* **REQUIRED WORK**: Rewrite the listing from its start through the line containing "(x=171, y=104)", inclusive, as a JSON list of strings with one string per line and no blank lines. Leave out the pictures.

* **SUPPLIED INFORMATION**:

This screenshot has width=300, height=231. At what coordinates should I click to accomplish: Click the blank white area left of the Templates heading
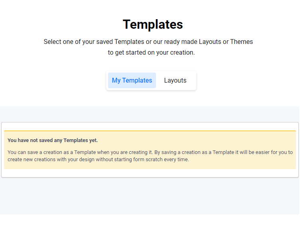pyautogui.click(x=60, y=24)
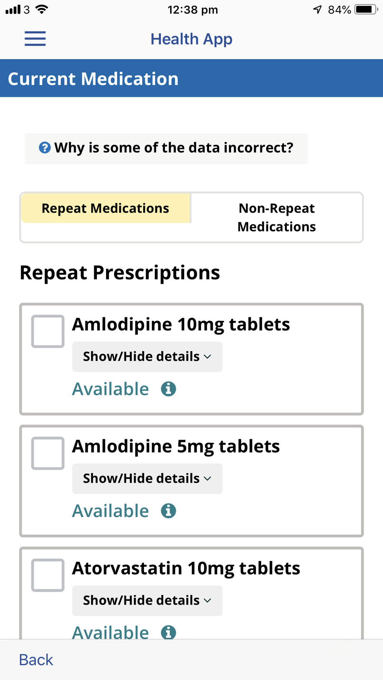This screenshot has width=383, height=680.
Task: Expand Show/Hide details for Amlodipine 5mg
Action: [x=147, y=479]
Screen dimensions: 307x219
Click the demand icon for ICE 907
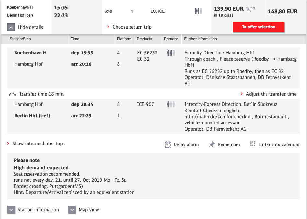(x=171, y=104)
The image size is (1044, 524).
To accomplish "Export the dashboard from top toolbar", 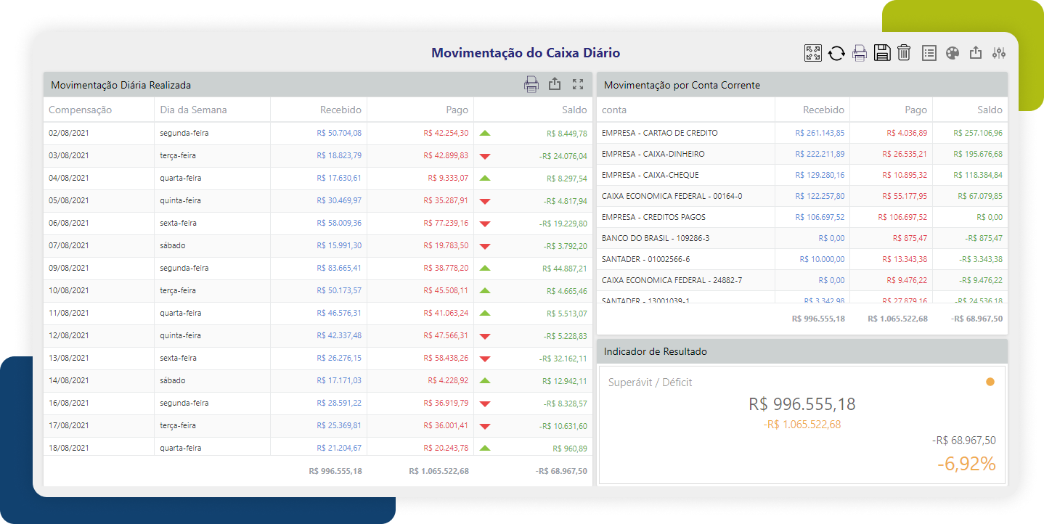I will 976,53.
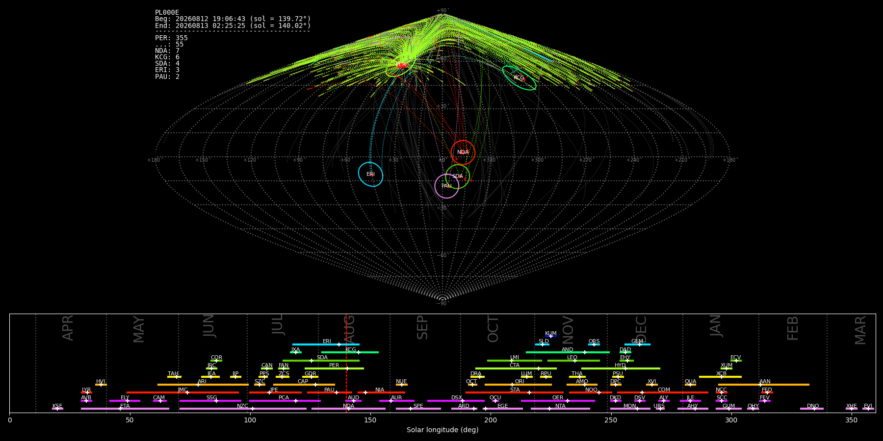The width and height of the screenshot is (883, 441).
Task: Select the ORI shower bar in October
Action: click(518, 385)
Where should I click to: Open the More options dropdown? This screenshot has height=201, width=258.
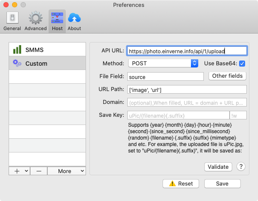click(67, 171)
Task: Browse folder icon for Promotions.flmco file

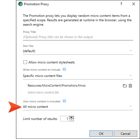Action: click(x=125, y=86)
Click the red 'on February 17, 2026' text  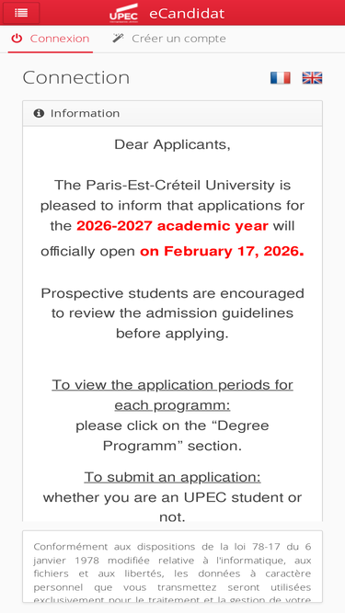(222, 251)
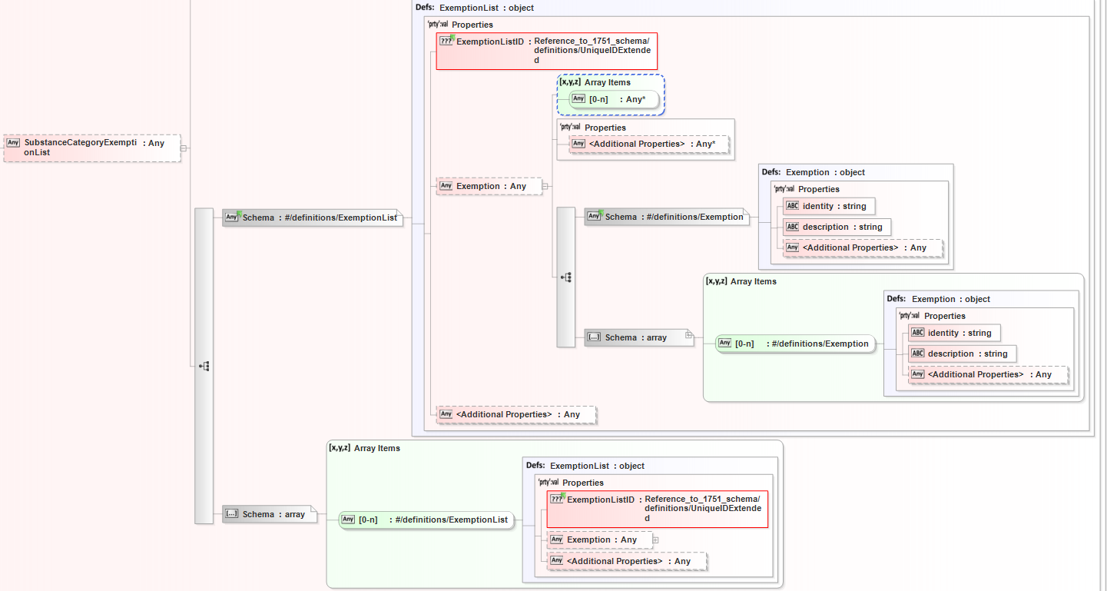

* **PROBLEM SOLUTION**:
[
  "This screenshot has width=300, height=231. At what coordinates should I click to accomplish: Click the blank white area left of the Templates heading",
  "pyautogui.click(x=60, y=24)",
  "This screenshot has width=383, height=680.",
  "Task: Expand Show/Hide details for Amlodipine 5mg",
  "Action: [x=147, y=479]",
  "Screen dimensions: 307x219",
  "Click the demand icon for ICE 907",
  "(x=171, y=104)"
]